De acordo com a conselheira do CFESS, não há como se ter apenas uma defesa essencialista de que todas as mulheres são aliadas das lutas contra o que fere sua existência, pois também há mulheres conservadoras eleitas, que não defendem projetos e políticas públicas em prol da vida das mulheres e de toda a classe trabalhadora. “Por isso, reafirmamos a radicalidade democrática, que é princípio ético-político de nossa profissão e nossa participação política não somente nos espaços institucionais, inclusive na direção dos nossos conselhos profissionais, mas também nos movimentos sociais e sindicais, nos espaços de controle social e, principalmente, nas lutas nas ruas”, conclui Emilly.
Governo lança projetos
O evento, realizado de quatro em quatro anos, traz para a capital federal as pautas políticas das mulheres do campo, da floresta, das águas e das cidades. Na manhã desta quarta-feira, a marcha terminou com o lançamento de projetos pelo governo federal, com a presença de ministras(os), de parlamentares e do presidente Lula.

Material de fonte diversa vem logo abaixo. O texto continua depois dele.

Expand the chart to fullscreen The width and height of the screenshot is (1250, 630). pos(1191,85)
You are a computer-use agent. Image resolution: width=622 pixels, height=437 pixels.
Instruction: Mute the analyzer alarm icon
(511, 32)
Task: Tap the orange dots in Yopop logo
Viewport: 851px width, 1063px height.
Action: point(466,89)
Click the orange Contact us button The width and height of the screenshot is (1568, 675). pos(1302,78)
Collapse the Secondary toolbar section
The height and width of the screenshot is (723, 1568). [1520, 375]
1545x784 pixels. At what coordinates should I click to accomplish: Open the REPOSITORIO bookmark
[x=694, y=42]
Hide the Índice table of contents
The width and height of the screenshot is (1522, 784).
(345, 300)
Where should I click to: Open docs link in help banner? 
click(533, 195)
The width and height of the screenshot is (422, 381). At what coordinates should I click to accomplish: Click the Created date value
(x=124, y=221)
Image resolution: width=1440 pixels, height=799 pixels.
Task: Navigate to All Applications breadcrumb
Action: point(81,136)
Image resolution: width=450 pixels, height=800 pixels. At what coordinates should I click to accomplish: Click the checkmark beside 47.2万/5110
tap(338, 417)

Dentre as medidas, um plano emergencial de reforma agrária, com prioridade para mulheres, além do Pacto Nacional de Prevenção ao Feminicídio, medidas que visam a atender os movimentos sociais, de acordo com o governo.
Por outro lado, como explica a conselheira do CFESS Raquel Alvarenga, algumas demandas apresentadas pela marcha requerem luta e atenção dos movimentos, além de apoio efetivo do governo e do Legislativo, como a ampliação da participação das mulheres na política; combate ao racismo e sexismo; acesso efetivo à terra e educação; segurança alimentar; produção rural aliada à agroecologia e universalização da internet e inclusão digital.
“A Marcha se constitui como um momento único para o movimento das mulheres do campo e da cidade socializarem, para a sociedade, as reivindicações para uma qualidade de vida e construção de uma sociedade justa e igualitária. Essas demandas estão presentes nas bandeiras de luta da categoria de assistentes sociais, pois fazem parte do nosso cotidiano profissional. Assim, é necessário regularizar o financiamento e efetivar outros normativos para a materialização dessas demandas, por isso, o papel do Estado e do Legislativo é de suma importância”, completa a conselheira.